Si il gioco è finito, mi ha stufato, mi son divertito in questi giorni sbeffeggiando un certo sistema di proporsi ad una professione. Quella che vedete nell'immagine è la statua che è stata eretta per il capitano dei parrucconi e per il suo fido scudiero, bella no?
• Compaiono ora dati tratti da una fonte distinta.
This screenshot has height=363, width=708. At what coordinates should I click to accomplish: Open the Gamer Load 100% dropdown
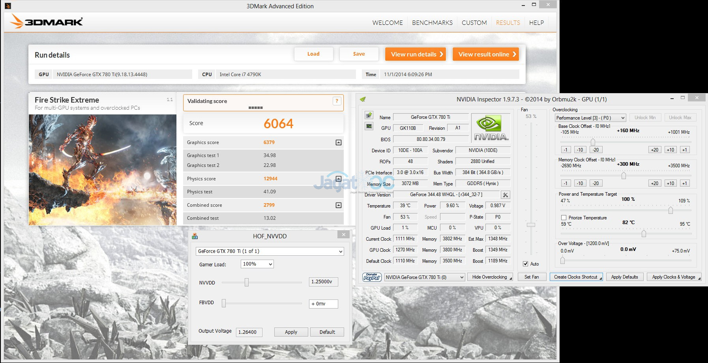click(x=257, y=264)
La mia non è crudeltà ma ho voluto contestare, a modo mio, un certo tipo di sistema, fatto di urla, polemica gratuita e ingressi internet, se poi aggiungiamo l'utilizzo di termini berlusconiani il gioco è fatto.
Urlare nell'ambiente fumettistico è come sparare sulla croce rossa, perchè il fumetto non è un linguaggio adatto agli strilloni, diciamo che è fatto più di concetti sussurrati.
Si può sussurrare di guerra nei Balcani, come in Dampyr

Si può sussurrare di mafia come in Brancaccio

Si può sussurrare di segreti di stato come in Ilaria Alpi

si può sussurrare di rivoluzione come in V for Vendetta

Per le urla esiste la tv, i nostri tg son colmi di urla "EMERGENZA EXTRACOMUNITARI, EMERGENZA CRIMINALITA', EMERGENZA LIBERTA', EMERGENZA CALDO, EMERGENZA FREDDO".
Il fumetto comunica con tempi diversi che stimolano il pensiero e la riflessione. Il marketing da mercatino lasciamolo a chi non ha nulla da dire.
Sono un polemico è vero, ma sono talmente sognatore che credo che debba esistere una meritocrazia, per cui se qualcuno vuole essere un professionista non dimostrando il suo valore o prendendo la scorciatoia deve essere sbeffeggiato e ridicolizzato, come ho già detto nel post "Copia e incolla".
Non valutiamo il nonstro valore dall'indice di gradimento o di ingressi blog ma dal valore dei contenuti, amo troppo il fumetto per star zitto a guardar marcire quello che di positivo ha questo media rispetto ad altri.
E poi come tutti i giochi, prima o poi stancano e questo mi ha stancato.